Buying Support and Buying ISO Standards in Order to Hijack the Industry
- Dr. Roy Schestowitz
- 2007-07-25 04:45:31 UTC
- Modified: 2007-07-25 05:11:55 UTC
Alarming headlines for alarming developments: an attempt to hijack the age of connected computing while shrewdly using rivals to exclude rivals.
In case you thought that OOXML is the principal and last concern to emerge from Microsoft's Linux deals, be aware that there is more to come. This is not exactly news, but it is worth reiterating and bringing to people's attention.
Having standards accepted and approved is no easy task. By 'buying' the opposition, Microsoft is essentially able to have its technology implemented by 'the 'other side'. It is a case of
acquiring credibility, based
not on technical merits. Novell has already built
Silverlight compatibility -- however loose it might be -- using the
controversial Mono. How long will it be before Novell also
supports Microsoft's attempt to replace PDF with a format that Microsoft controls? Never mind Flash, never mind ODF.
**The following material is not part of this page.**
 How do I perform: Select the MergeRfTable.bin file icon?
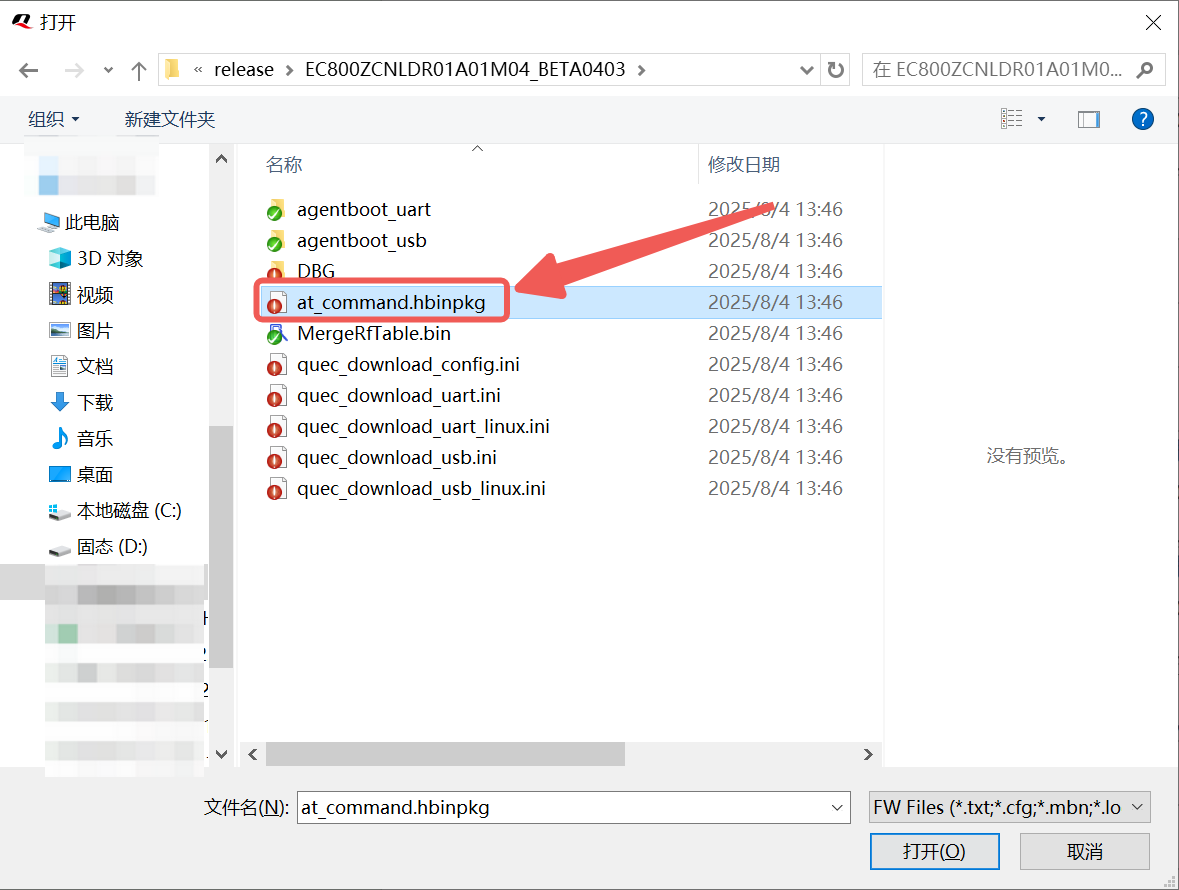276,334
Be aware of that fact that Novell's work on an 'ODF killer' and a 'Flash killer' is only the beginning. It won't be long before Novell will further assist Microsoft's secret plan
to hijack the World Wide Web, as well.
An industry coalition that has represented competitors of Microsoft in European markets before the European Commission stepped up its public relations offensive this morning, this time accusing Microsoft of scheming to upset HTML's place in the fabric of the Internet with XAML, an XML-based layout lexicon for network applications.
Microsoft remains quiet about its long-term plans. It does this for a reason. No company should ever enter a deal that puts the EU's case against Microsoft in jeopardy, promotes a desktop monopoly (XPS, XAML, OOXML, etc), leads to unsubstantiated claims, and fuels unfounded fear. Microsoft has a pipeline of patented technology on the
'production line' for ISO approval. Whether it is more dangerous than fear which Microsoft has spread might be a separate debate altogether.
Comments
Stephen
2007-07-25 10:24:24
I think the keywords here are OPEN-SOURCE implementations of MS Silverlight.... Surely that's better than closed source or Flash?
-- snip --
After 20 days of "intense" programming, Novell's Mono development team has successfully produced a functioning prototype of Moonlight, an open-source Mono-based implementation of Microsoft's Silverlight rich-media application development framework. In a blog entry, lead Mono developer Miguel de Icaza describes how his small team of globally dispersed developers managed to conjure up their entire Moonlight prototype (almost 25,000 lines of C++ code and over 13,000 lines of C# code) in only 20 days by giving up weekends and working 12 to 16 hours per day in a remarkably epic "hackathon."